- WHAT IS ASKED:
Copy out the data below verbatim, from the line with "Given: Select the 기러기 folder icon" up to and including the line with "click(309, 283)".
——————————
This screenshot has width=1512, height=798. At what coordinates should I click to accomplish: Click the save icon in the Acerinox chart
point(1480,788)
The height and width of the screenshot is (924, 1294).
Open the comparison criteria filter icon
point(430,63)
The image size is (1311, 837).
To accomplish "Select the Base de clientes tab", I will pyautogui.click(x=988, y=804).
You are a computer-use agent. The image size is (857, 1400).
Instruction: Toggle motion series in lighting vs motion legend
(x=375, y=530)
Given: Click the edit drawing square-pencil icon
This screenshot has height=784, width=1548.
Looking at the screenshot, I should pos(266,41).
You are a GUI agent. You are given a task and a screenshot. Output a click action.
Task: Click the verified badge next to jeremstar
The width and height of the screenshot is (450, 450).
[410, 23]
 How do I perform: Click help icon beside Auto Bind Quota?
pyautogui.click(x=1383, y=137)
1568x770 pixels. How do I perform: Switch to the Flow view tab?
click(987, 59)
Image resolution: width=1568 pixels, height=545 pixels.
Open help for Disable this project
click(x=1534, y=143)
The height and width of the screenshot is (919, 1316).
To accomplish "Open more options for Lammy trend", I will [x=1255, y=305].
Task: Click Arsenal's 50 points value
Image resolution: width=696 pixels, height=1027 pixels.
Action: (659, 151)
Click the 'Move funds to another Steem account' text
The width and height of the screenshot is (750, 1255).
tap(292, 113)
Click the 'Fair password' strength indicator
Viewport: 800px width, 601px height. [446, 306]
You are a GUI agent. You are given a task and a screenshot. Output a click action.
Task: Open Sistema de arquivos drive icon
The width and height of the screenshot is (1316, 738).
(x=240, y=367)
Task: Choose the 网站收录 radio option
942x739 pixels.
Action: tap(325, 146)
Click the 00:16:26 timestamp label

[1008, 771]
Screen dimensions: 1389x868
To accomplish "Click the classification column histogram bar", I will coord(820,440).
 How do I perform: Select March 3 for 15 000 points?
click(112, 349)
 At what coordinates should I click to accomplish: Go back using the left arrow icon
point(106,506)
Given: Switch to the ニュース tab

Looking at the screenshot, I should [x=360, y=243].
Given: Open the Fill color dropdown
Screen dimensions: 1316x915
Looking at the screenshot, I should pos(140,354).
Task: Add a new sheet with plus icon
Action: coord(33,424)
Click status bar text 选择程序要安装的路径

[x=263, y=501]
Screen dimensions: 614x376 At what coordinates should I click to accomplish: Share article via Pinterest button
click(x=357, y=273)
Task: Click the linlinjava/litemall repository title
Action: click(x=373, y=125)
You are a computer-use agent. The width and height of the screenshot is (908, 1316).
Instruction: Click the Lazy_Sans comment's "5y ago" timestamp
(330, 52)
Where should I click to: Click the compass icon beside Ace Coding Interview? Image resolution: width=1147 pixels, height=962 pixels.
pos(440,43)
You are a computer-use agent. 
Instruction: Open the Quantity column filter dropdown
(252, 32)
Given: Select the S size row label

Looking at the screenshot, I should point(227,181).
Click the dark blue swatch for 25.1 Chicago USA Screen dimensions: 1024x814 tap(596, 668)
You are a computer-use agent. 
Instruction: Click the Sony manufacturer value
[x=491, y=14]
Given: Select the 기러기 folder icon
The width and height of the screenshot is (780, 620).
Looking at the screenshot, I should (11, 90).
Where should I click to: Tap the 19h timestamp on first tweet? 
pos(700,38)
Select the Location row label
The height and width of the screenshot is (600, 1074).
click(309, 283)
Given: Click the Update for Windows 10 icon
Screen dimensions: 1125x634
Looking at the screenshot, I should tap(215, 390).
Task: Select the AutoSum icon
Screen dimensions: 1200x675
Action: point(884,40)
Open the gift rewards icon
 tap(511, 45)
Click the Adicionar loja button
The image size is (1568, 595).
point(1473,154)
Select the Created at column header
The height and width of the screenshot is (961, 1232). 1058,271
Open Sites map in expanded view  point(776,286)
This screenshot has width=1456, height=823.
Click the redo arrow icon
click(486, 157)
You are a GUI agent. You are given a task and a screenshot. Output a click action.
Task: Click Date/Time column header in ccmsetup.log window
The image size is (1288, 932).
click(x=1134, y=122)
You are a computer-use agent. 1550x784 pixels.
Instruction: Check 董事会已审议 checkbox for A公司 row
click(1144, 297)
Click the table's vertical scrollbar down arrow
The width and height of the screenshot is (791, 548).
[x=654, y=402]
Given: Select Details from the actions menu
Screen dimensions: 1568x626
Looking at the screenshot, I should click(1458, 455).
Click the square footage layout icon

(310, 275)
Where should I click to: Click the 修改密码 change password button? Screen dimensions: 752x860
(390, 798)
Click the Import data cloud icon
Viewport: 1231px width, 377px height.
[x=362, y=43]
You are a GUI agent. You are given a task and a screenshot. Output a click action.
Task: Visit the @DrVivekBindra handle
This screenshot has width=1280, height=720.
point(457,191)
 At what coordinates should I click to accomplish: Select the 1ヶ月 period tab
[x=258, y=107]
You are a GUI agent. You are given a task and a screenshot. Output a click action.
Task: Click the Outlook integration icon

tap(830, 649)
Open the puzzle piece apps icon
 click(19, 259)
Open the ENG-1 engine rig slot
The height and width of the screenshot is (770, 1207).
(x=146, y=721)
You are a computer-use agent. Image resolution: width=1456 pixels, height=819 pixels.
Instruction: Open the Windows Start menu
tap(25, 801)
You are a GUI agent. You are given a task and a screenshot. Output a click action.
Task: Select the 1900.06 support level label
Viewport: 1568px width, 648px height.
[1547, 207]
——————————
- WRITTEN RESPONSE:
Given: Select the 기러기 folder icon
The width and height of the screenshot is (780, 620).
Looking at the screenshot, I should (11, 90).
Where should I click to: Tap the 19h timestamp on first tweet? 
pos(700,38)
Select the Location row label
The height and width of the screenshot is (600, 1074).
click(309, 283)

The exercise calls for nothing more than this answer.